- [Instructions for the task]:
Everything in the entries below should be restated exactly, except for the pictures.

- [Material for this exercise]:
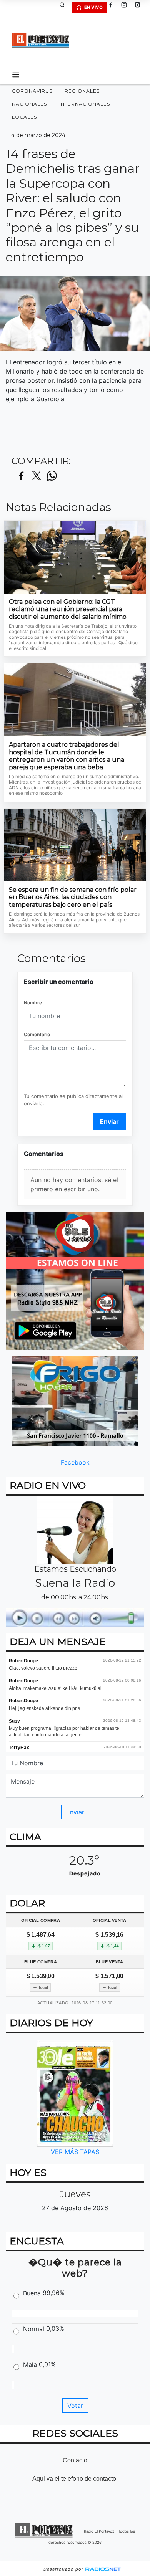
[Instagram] (126, 7)
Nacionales (29, 104)
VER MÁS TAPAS (75, 2152)
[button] (65, 7)
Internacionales (84, 104)
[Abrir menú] (15, 74)
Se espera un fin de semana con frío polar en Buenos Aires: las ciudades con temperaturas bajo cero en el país (73, 897)
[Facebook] (113, 7)
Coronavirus (32, 91)
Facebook (75, 1462)
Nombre (33, 1002)
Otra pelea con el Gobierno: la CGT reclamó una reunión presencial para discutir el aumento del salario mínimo (68, 609)
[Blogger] (140, 7)
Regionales (82, 91)
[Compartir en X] (36, 476)
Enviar (109, 1121)
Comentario (37, 1034)
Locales (24, 117)
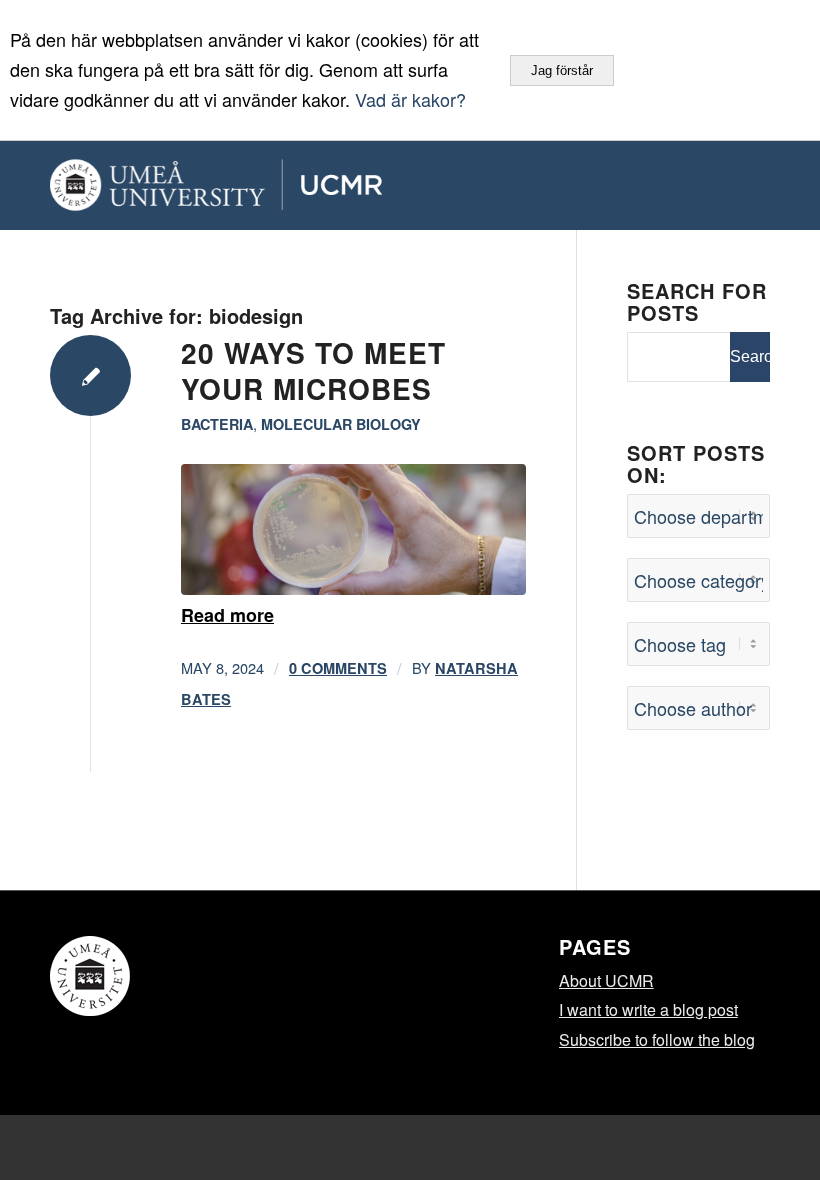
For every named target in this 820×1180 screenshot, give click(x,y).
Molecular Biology (341, 424)
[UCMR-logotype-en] (283, 185)
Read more (227, 615)
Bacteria (217, 424)
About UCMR (606, 980)
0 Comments (338, 668)
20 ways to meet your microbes (313, 370)
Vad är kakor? (410, 99)
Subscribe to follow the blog (657, 1039)
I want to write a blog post (648, 1009)
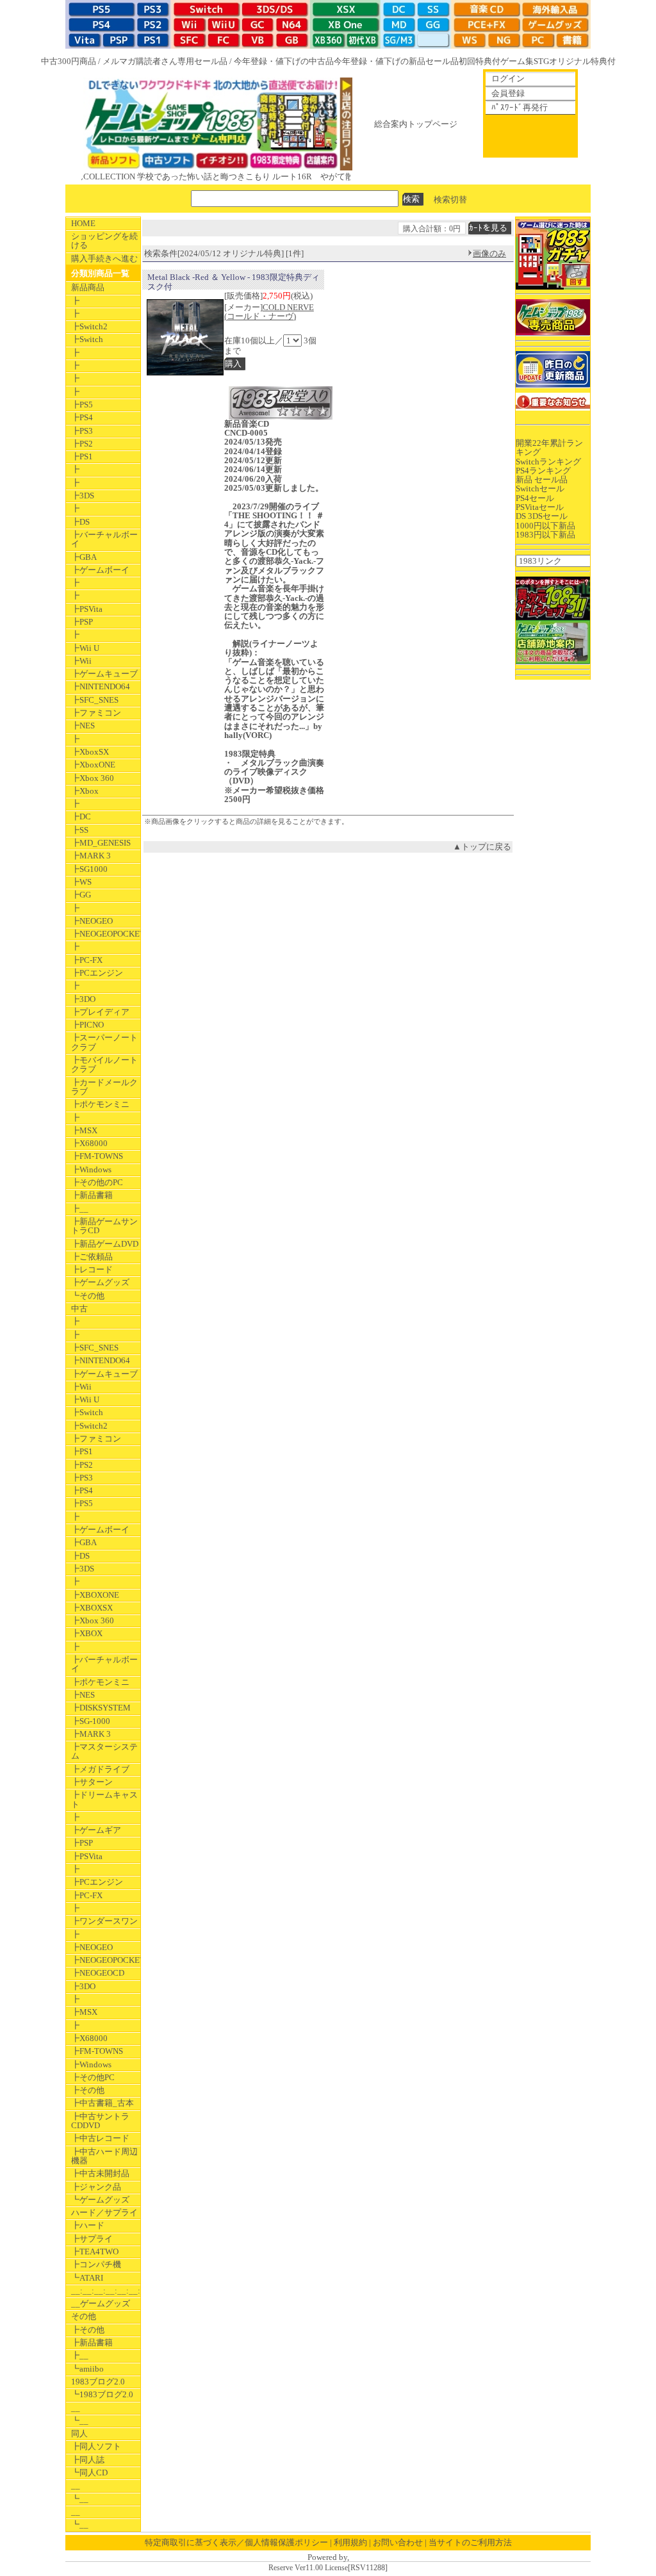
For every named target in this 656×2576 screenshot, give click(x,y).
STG (541, 61)
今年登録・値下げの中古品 (284, 61)
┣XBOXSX (92, 1607)
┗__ (79, 2420)
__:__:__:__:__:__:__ (105, 2290)
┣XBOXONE (95, 1595)
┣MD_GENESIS (101, 843)
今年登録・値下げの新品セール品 (396, 61)
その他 (83, 2316)
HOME (83, 223)
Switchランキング (548, 461)
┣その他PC (93, 2077)
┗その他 (87, 1295)
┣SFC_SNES (95, 700)
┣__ (79, 1208)
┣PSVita (86, 609)
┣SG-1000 (90, 1721)
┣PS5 (82, 404)
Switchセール (540, 488)
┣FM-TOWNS (97, 1156)
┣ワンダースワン (104, 1921)
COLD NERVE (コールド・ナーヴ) (269, 311)
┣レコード (92, 1269)
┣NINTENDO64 (100, 686)
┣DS (80, 522)
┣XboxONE (93, 764)
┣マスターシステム (104, 1751)
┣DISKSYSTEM (101, 1707)
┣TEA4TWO (95, 2251)
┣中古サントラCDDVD (100, 2121)
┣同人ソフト (96, 2446)
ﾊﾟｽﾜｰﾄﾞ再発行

- [Problem solution]:
[Instagram] (126, 7)
Nacionales (29, 104)
VER MÁS TAPAS (75, 2152)
[button] (65, 7)
Internacionales (84, 104)
[Abrir menú] (15, 74)
Se espera un fin de semana con frío polar en Buenos Aires: las ciudades con temperaturas bajo cero en el país (73, 897)
[Facebook] (113, 7)
Coronavirus (32, 91)
Facebook (75, 1462)
Nombre (33, 1002)
Otra pelea con el Gobierno: la CGT reclamó una reunión presencial para discutir el aumento del salario mínimo (68, 609)
[Blogger] (140, 7)
Regionales (82, 91)
[Compartir en X] (36, 476)
Enviar (109, 1121)
Comentario (37, 1034)
Locales (24, 117)
For every named target in this 820×1180 screenshot, give click(x,y).
Molecular Biology (341, 424)
[UCMR-logotype-en] (283, 185)
Read more (227, 615)
Bacteria (217, 424)
About UCMR (606, 980)
0 Comments (338, 668)
20 ways to meet your microbes (313, 370)
Vad är kakor? (410, 99)
Subscribe to follow the blog (657, 1039)
I want to write a blog post (648, 1009)
For every named target in this 656×2576 screenshot, give click(x,y).
STG (541, 61)
今年登録・値下げの中古品 (284, 61)
┣XBOXSX (92, 1607)
┗__ (79, 2420)
__:__:__:__:__:__:__ (105, 2290)
┣XBOXONE (95, 1595)
┣MD_GENESIS (101, 843)
今年登録・値下げの新品セール品 (396, 61)
その他 (83, 2316)
HOME (83, 223)
Switchランキング (548, 461)
┣その他PC (93, 2077)
┗その他 (87, 1295)
┣SFC_SNES (95, 700)
┣__ (79, 1208)
┣PSVita (86, 609)
┣SG-1000 (90, 1721)
┣PS5 (82, 404)
Switchセール (540, 488)
┣FM-TOWNS (97, 1156)
┣ワンダースワン (104, 1921)
COLD NERVE (コールド・ナーヴ) (269, 311)
┣レコード (92, 1269)
┣NINTENDO64 (100, 686)
┣DS (80, 522)
┣XboxONE (93, 764)
┣マスターシステム (104, 1751)
┣DISKSYSTEM (101, 1707)
┣TEA4TWO (95, 2251)
┣中古サントラCDDVD (100, 2121)
┣同人ソフト (96, 2446)
ﾊﾟｽﾜｰﾄﾞ再発行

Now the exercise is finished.